The report, “Confronting a looming crisis,” from Professor Rachel Forrester-Jones at the University of Bath for New Forest Mencap—highlights severe strains placed on families as a result of our aging population. It suggests much greater support is needed to help them cope.
According to the National Institute for Health and Care Excellence (NICE), two-thirds of adults with learning disabilities and / or autism live with their families—mainly with parents. Yet, whereas in the late 1940s, life expectancy for people with conditions such as Down’s syndrome was just 12 years old, today, thanks to medical advances, it has increased to 66 (+ 450 percent).
Whilst this is to be celebrated, and means that people with learning disabilities can enter the retirement phase of the life cycle, it has also created a situation in which many adult carers, some in their 80s and 90s, are now caring for adult children, themselves in their 50s and 60s.
Drawing on a small-scale study carried out in the New Forest during 2018-19, the report illustrates the experiences of 21 older carers facing this situation. The findings suggest that in the face of almost nine years of austerity cuts to services, including day centers, older carers, who are themselves becoming older and frailer, are having to take on more responsibility for finding, financing, and managing appropriate support for their loved ones. Most starkly, it highlights a collective fear faced by older parents centered on what happens to their disabled adult children if parents are to die first.

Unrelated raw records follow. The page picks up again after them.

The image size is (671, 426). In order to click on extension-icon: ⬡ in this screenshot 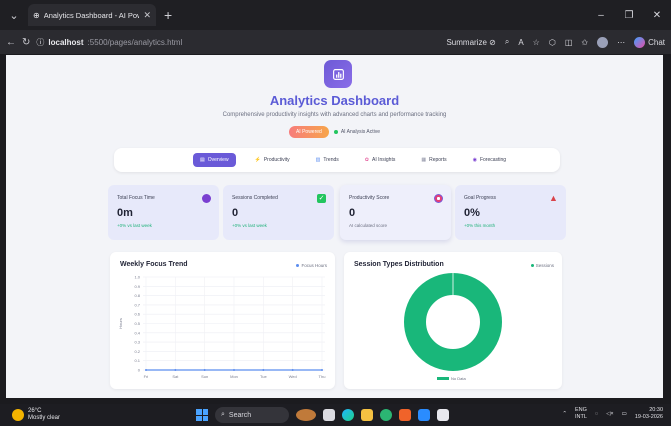, I will do `click(552, 42)`.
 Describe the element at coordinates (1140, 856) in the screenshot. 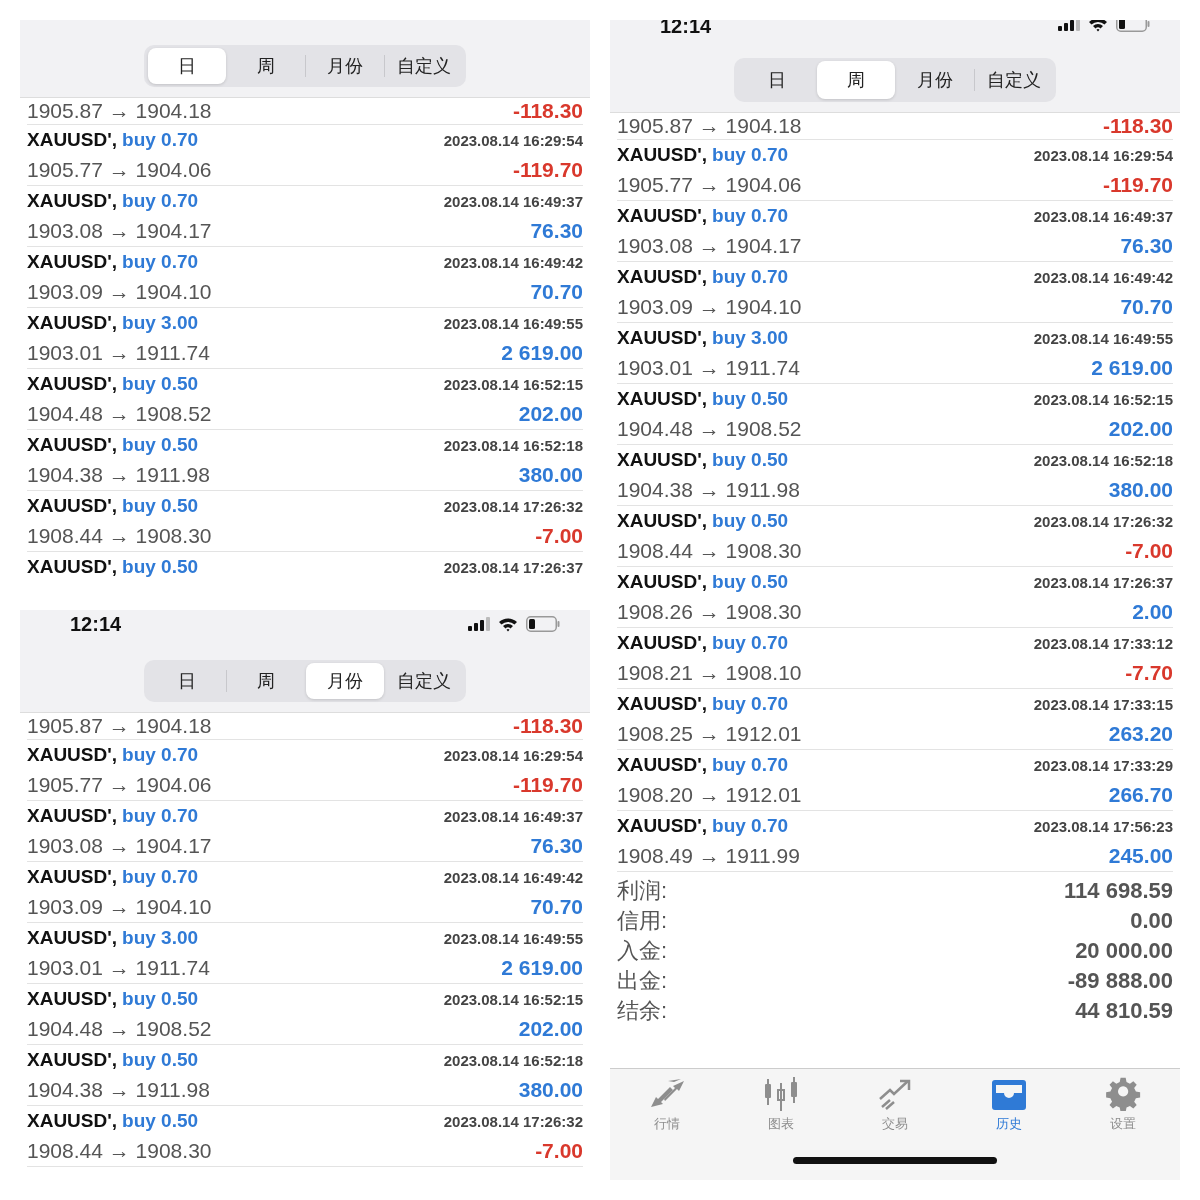

I see `profit-text: 245.00` at that location.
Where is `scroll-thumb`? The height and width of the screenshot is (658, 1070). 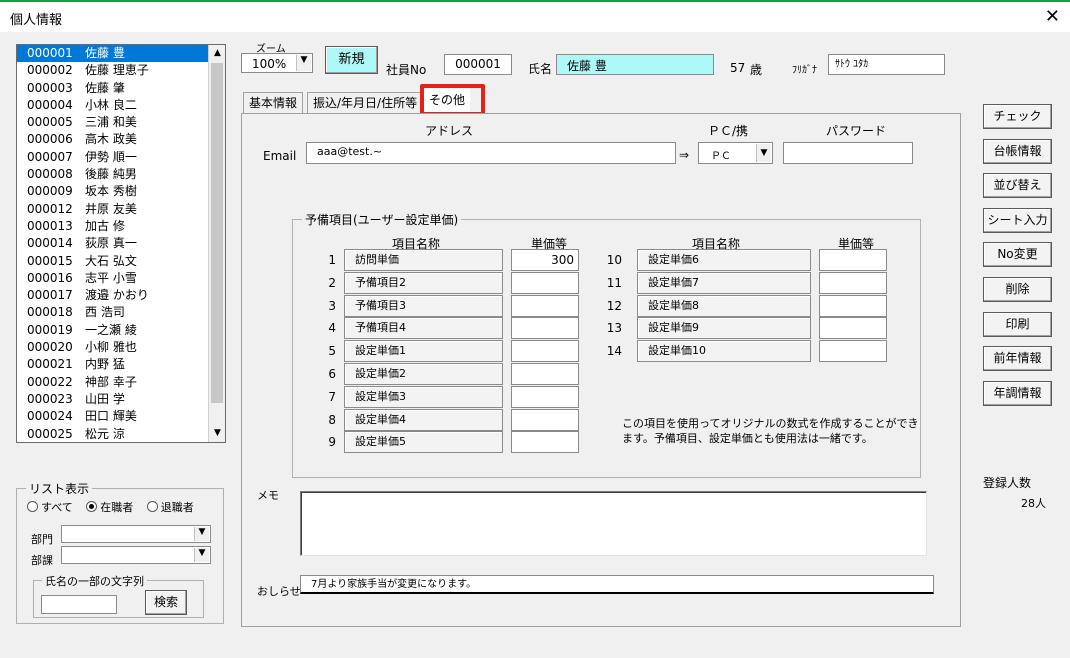 scroll-thumb is located at coordinates (217, 233).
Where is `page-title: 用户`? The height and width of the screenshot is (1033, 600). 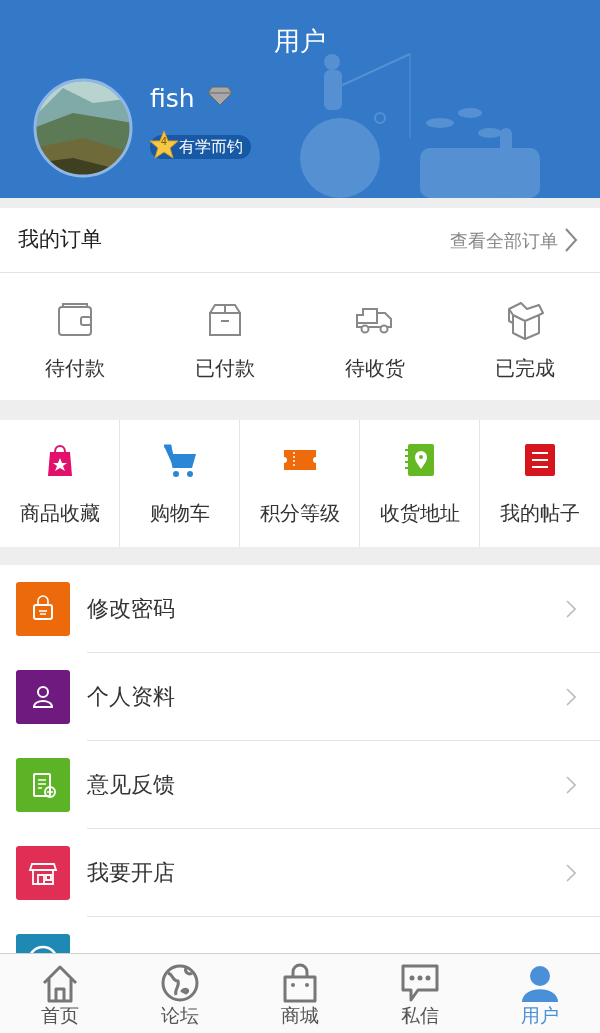
page-title: 用户 is located at coordinates (300, 42).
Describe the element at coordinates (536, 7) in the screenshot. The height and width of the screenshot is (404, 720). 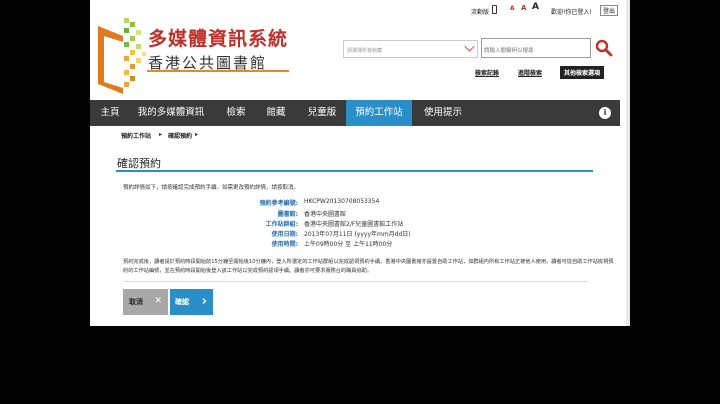
I see `font-large-button: A` at that location.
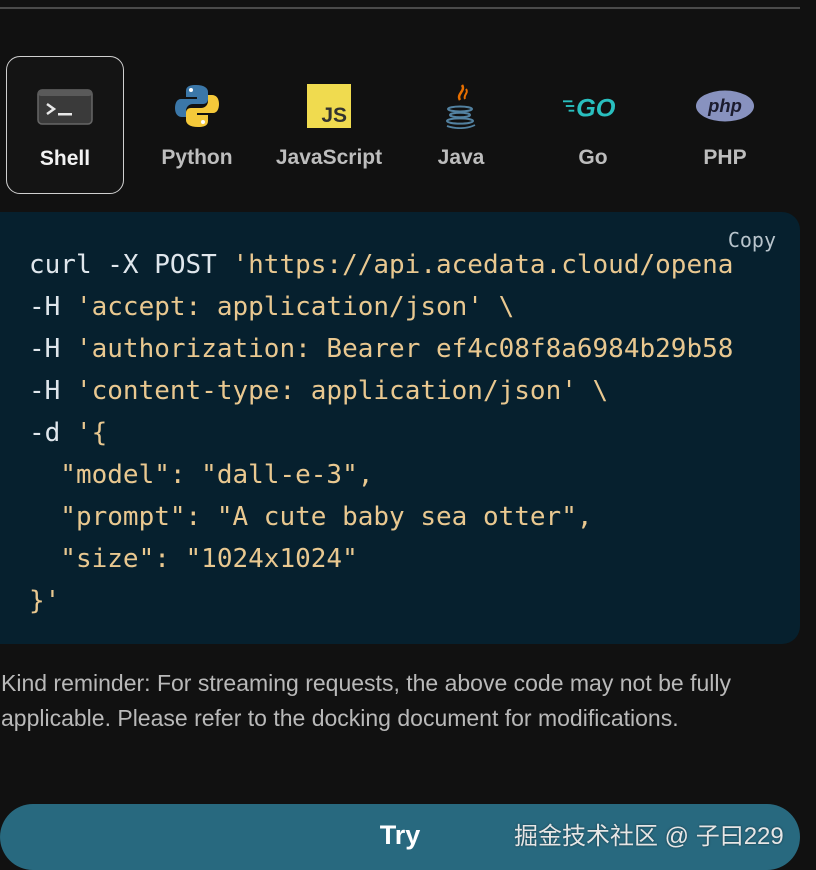 This screenshot has height=870, width=816. Describe the element at coordinates (334, 116) in the screenshot. I see `svg-text: JS` at that location.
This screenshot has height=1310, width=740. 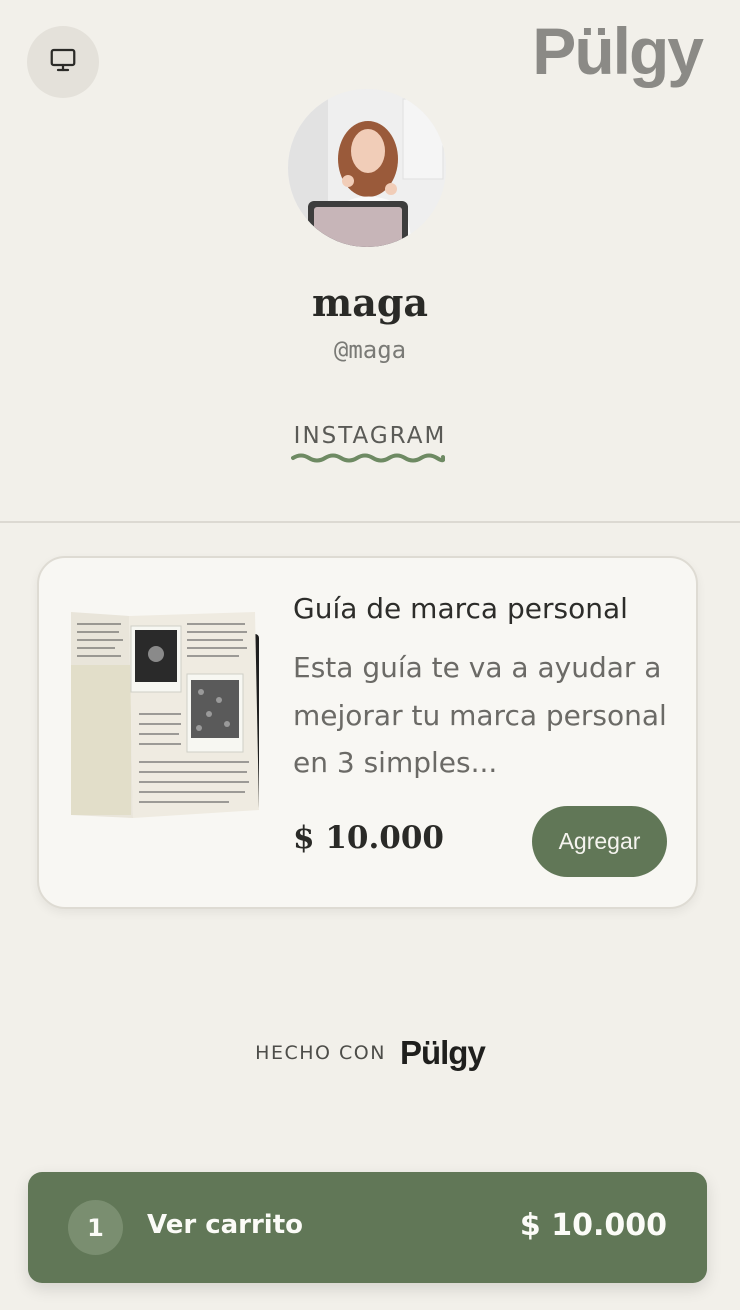 What do you see at coordinates (367, 168) in the screenshot?
I see `avatar` at bounding box center [367, 168].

Among its recommendations for policy and practice, the report calls for greater and more varied age-appropriate specialist housing for older people with learning disabilities; more support for carers to have a break from caring; as well as an integrated system shared between local authorities, health services and designated charities to better meet individuals’ care needs.
Professor Forrester-Jones, lead author of the report and Director of the Centre for the Analysis of Social Policy at the University of Bath’s Department of Social & Policy Sciences explained: “The issue of older family carers providing care to their adult children with conditions such as Down’s syndrome has gone unnoticed and under the radar for too long. With an aging population, this issue will reach breaking point if it isn’t tackled.
“I spoke to family carers, including parents, who reported how they have been caring for their now older, adult children throughout their life. Some are dealing with their older children slowing down, either because they have reached a plateau of skill acquisition, or because they are declining in health and skills, or because they are locked into their older parents’ slower pace of life. Others are dealing with increasing and various forms of challenging behavior, while experiencing frailty and ill health themselves.
“Yet, they don’t feel they are partners with professionals in terms of care. Rather, they are still fighting with the authorities to gain benefits and formal care, and, in the face of depleted and disappearing daily activities and services, due to austerity cuts, they end up organizing everything themselves.
“We need to find a way to comprehensively register the number of older people with learning disabilities and or autism, as well as their older carers to find out who needs support. This must include greater cooperation between GPs and Adult Services, but also a plan of action which is proactive in providing information and support to assist older carers. A key first step is to include older parent carers in all levels of planning.”
Liz Rolfs, of New Forest Mencap who commissioned the study, added: “There are too many instances of elderly parents appealing for help. It is usually, but not always, an elderly mother who says that they have cared for their own mother, they have cared for their husband and they are still having to care for their adult son or daughter. They are tired. Respite care that is suitable is hard to get, so it is difficult to take a break. They would like the right to retire and want to be able to go to their grave knowing that their child is healthy, happy, active and secure. The insult is that once a parent is in receipt of a state pension, they lose the Carer’s Allowance.